Given text
● ● ●

The cold weather makes my kids constantly hungry, instead of eating and snacking every 4 hours, they need to be fed frequently especially after naps.  We made sure we had snacks like cereal and cheese crackers in hand.

Just a  reminder for people who choose to eat at seafood restaurant and buy seafood/vegetarian based food, the Japanese sometimes uses alcohol during food preparations especially in rice and sauces (most fish sauces used on takoyaki contains traces of alcohol). 

Even pre-packed food which does not contain meat, sometimes use animal fat or lard. One instance was when we were in USJ and asked the popcorn vendor if the popcorn is vegetarian friendly and his answer was no. I'm not sure if it was a mistake on his part but suffice to say we decided againts buying them for the kids. So unless you read or speak Japanese well, I advise you stay clear of things that may fall under the "vague" category. This is also based on the advice from my friend who's in Japan.

Check out website for more info : Halal Kansai Restaurant List

5. USJ Tickets
We pre bought our Universal Studios Japan Tickets from Japan Travel Bureau (JTB) in KLCC. As you know, I AM ALLERGIC TO LONG QUEUES so I made sure that we secured our tickets to USJ a month before we left (Yes I'm super serious when it comes to Harry Potter preparations :p).

● ● ●

The data
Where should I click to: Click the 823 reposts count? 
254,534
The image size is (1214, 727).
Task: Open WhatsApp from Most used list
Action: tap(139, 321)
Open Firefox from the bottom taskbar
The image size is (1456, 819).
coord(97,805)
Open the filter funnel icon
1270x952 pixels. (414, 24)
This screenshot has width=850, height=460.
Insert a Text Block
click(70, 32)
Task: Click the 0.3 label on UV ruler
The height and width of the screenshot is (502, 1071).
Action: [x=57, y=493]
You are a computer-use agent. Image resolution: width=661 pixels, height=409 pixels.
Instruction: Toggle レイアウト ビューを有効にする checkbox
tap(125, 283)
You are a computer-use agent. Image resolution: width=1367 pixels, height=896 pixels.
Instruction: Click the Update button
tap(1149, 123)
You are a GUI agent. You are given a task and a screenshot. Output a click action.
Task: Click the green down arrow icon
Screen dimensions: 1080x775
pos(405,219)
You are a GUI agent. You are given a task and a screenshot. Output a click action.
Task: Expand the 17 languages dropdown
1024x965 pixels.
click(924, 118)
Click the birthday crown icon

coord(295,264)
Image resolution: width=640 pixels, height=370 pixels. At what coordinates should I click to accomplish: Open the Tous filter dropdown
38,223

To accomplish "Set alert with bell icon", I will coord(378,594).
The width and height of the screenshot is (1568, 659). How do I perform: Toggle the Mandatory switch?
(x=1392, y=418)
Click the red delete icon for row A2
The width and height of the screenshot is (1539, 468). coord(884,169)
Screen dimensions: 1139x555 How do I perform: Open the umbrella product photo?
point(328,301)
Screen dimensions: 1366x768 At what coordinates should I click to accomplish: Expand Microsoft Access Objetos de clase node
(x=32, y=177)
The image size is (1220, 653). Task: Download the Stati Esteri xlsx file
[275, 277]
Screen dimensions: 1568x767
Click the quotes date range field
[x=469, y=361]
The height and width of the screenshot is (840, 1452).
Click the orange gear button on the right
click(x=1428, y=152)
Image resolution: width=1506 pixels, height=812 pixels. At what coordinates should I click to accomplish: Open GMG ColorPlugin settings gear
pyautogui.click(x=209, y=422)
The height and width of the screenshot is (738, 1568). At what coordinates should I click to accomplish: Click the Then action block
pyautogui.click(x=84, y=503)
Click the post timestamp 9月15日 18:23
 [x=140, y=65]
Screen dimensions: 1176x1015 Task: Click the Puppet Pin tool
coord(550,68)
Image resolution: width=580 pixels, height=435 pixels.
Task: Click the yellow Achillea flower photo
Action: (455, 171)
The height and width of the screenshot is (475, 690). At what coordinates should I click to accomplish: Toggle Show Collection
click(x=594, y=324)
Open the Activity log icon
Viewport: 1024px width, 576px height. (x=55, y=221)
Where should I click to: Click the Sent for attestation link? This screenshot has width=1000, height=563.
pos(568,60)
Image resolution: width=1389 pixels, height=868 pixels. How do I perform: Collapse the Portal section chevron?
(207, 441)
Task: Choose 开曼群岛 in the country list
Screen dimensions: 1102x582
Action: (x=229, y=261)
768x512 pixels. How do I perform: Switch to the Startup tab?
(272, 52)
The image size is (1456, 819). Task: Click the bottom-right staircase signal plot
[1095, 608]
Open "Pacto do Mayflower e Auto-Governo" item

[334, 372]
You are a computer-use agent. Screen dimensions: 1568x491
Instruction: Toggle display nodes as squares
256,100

● ● ●

Set task 1
Reproduce the records verbatim, from the line containing "Open the Activity log icon" through the last line of the records, both ends included.
Set task 2
Continue the account of the family trip to Japan past its last paragraph.

Expected answer 1
Open the Activity log icon
Viewport: 1024px width, 576px height. (x=55, y=221)
Where should I click to: Click the Sent for attestation link? This screenshot has width=1000, height=563.
pos(568,60)
Image resolution: width=1389 pixels, height=868 pixels. How do I perform: Collapse the Portal section chevron?
(207, 441)
Task: Choose 开曼群岛 in the country list
Screen dimensions: 1102x582
Action: (x=229, y=261)
768x512 pixels. How do I perform: Switch to the Startup tab?
(272, 52)
The image size is (1456, 819). Task: Click the bottom-right staircase signal plot
[1095, 608]
Open "Pacto do Mayflower e Auto-Governo" item

[334, 372]
You are a computer-use agent. Screen dimensions: 1568x491
Instruction: Toggle display nodes as squares
256,100

Expected answer 2
Check out website for more info:  Universal Studios Japan and JTB Malaysia

6 . Train Pass
You should take advantage of the train pass packages available for tourist when traveling in Japan. Before choosing a Travel Pass, make sure that it is the one that will work best with you travel route. Based on our itinerary, I choose Kansai Thru Pass because the station is the closest to my hotel. It was also the cheapest option for ticket price for our travel route. Another plus point was they offered discounts vouchers on entrance ticket to several attractions around Kansai. I purchased my tickets at the Kansai Airport itself. There's a 2 or 3 days pass available depending on your needs. You also do not need to use your tickets consecutively.

Check out website for more information: Kansai Thru Pass

You can also purchase the JR Train Pass through JTB. If you're traveling in the Kansai area you can consider the JR Kansai Area Pass available for exclusive use by foreign visitors to Japan. It provided unlimited travel on local JR trains and the Haruka limited express train in the Kansai region around Osaka, Kyoto, Nara and Kobe for one to four days, consecutively. 

One thing I like about the JR line was its loop lines, meaning you do not need to make a lot of train change to get to your destinations.

Check out website for more information: JR Kansai Pass

7.Travel Diary
For our travel diary check out the following links:
Fuh!! super long post, it took me 3 days to finish typing this, so hope that it helps someone :) Happy weekend everyone....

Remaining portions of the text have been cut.